Create a virtual environment with any tool of your choice, e.g. conda and activate it:

```bash
conda create -n sympol_test python=3.11.4
conda activate sympol_test
```

To install all necessary libraries, run

```bash
pip install -r requirements.txt
```

Occasionally it is necessary to install graphviz through anaconda, so please run

```bash
conda install graphviz
```

If you do not have matching cuda distributions for JAX, this might significantly slow down compilation. In this case, please consider updatind cuda, e.g. with

```bash
conda install cuda=12.6 -c nvidia
```
 
### Running the Script

First, choose the environment you want to run using the --env_id argument, for example, if you want to run PPO using SYMPOL (SYMPOL is the default actor, you can choose between actors using the --actor flag, see `args.py` for more info) on CartPole-v1. This already uses optimized hyperparameters specified in `configs.py`.

```bash
python ppo_gymnax.py --env_id CartPole-v1 --gpu_number 0 --actor sympol --dynamic_buffer --use_best_config
```

For further possible arguments check the `args.py` file.

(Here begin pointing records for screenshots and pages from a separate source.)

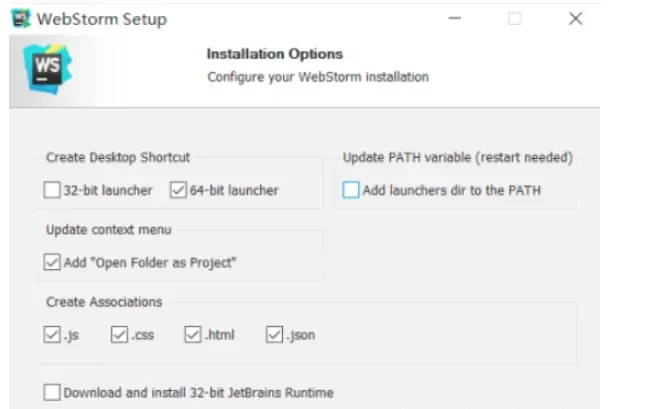Toggle Add "Open Folder as Project" option
The width and height of the screenshot is (665, 409).
point(52,263)
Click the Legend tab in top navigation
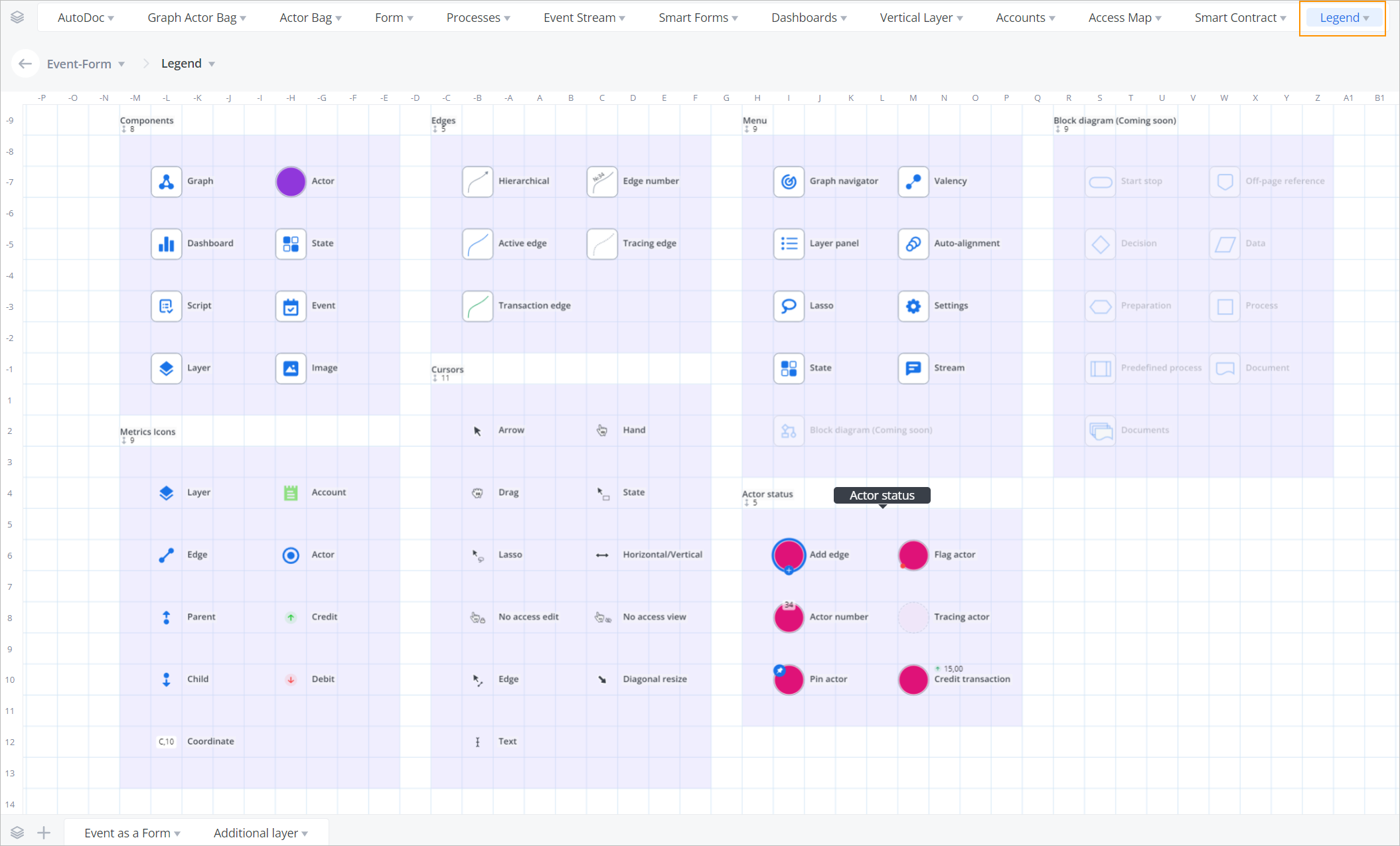Viewport: 1400px width, 846px height. point(1344,16)
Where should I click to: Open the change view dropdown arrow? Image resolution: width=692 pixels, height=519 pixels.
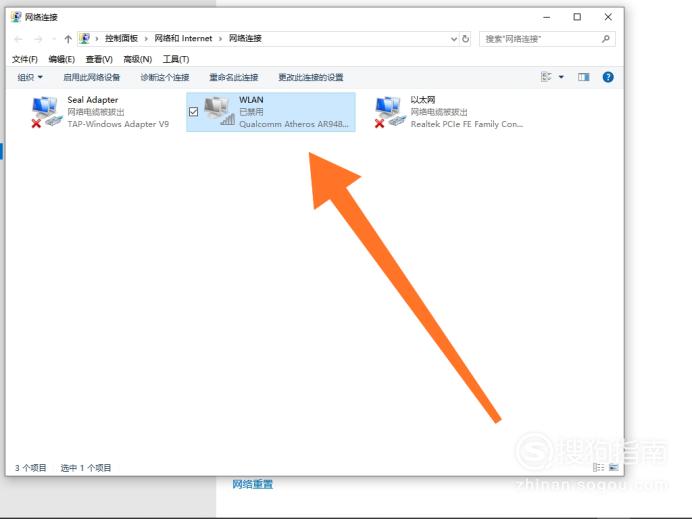point(561,77)
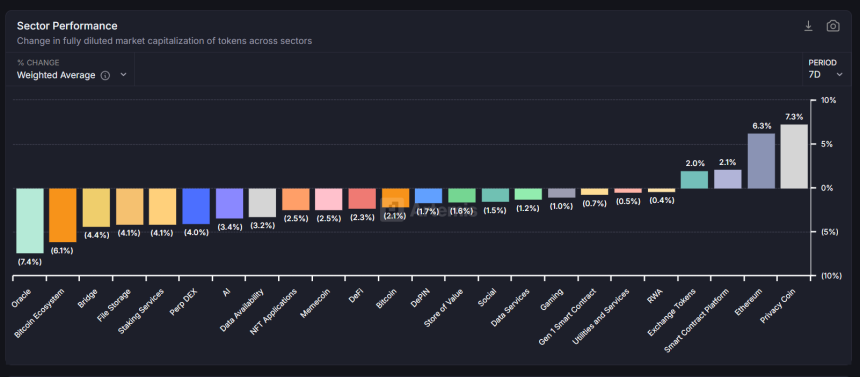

We want to note that our code is based on ClearnRL (https://github.com/vwxyzjn/cleanrl) with adjustments to our method described in the paper as well as gymnax. We provide two scripts, `ppo.py` for standard Gymnasium environments and `ppo_gymnax.py` for vectorized environments with gymnax (https://github.com/RobertTLange/gymnax).


### Experiments
To reproduce the experiments conducted to obtain the results in the paper, we provide the file `commands_to_run.txt` which contains all the exact commands used to obtain the results from the paper (with HPO as well as using the already documented optimized hyperparameters). We logged all results using wandb which can be activated using the `--track` flag.


### Randomness

To avoid randomness, we used a predefined seed for all experiments. Unfortunately, due to the inherent randomness of some GPU operations we were not able to completely remove randomness. Therefore, running the experiments might result in slightly different results from those presented in the paper. However, this should only be minor deviations and the results and claims should stay consistent with those reported in the paper.

### Hyperparameter Optimization with Optuna

With JAX, we can actually optimize the hyperparameters quite efficiently, due to the significant speed up.
If you want to optimize a range of hyperparameters, first note that the range of each hyperparameter is specified in `configs.py` in the body of the function `suggest_config`. This function is called for every optuna trial. You can remove / add hyperparameters there, or change their range. To run one optuna study for example on LunarLander, you can use

```bash
python ppo --env_id CartPole-v1 --optimize_config --track
```

I recommend using the --track flag, so each run gets logged in wandb. This will allow you to find easily the best config after the optuna study in the wandb user interface. 
However, if you decide to track your experiments using optuna, keep in mind you can only run 1 job when creating the study.

```python
study.optimize(objective_fn, n_trials=args.n_trials, n_jobs=1)
```

If you use more than one job, wandb will try to initialize multiple times, and you will get a freeze, at least that is what happened to us. The best fix was to simply run the script multiple times. For example, if you want to run 3 jobs, you can do the following:

Open a tmux session and run:

```bash
python ppo --env_id CartPole-v1 --optimize_config --track
```

Hide the session, and open another one and run the same argument again as often as desired.
Now you are running jobs in parallel, and optuna also shares their trials' results between each job. This is also what the `hpopt.db` file is good for in the directory (if it is not there yet, it will be created as soon as optuna is run the first time). This file is created by optuna to save information about individual trials.

Alternatively, you can also use the `run_ppo.sh` script for parallelization of the HPO.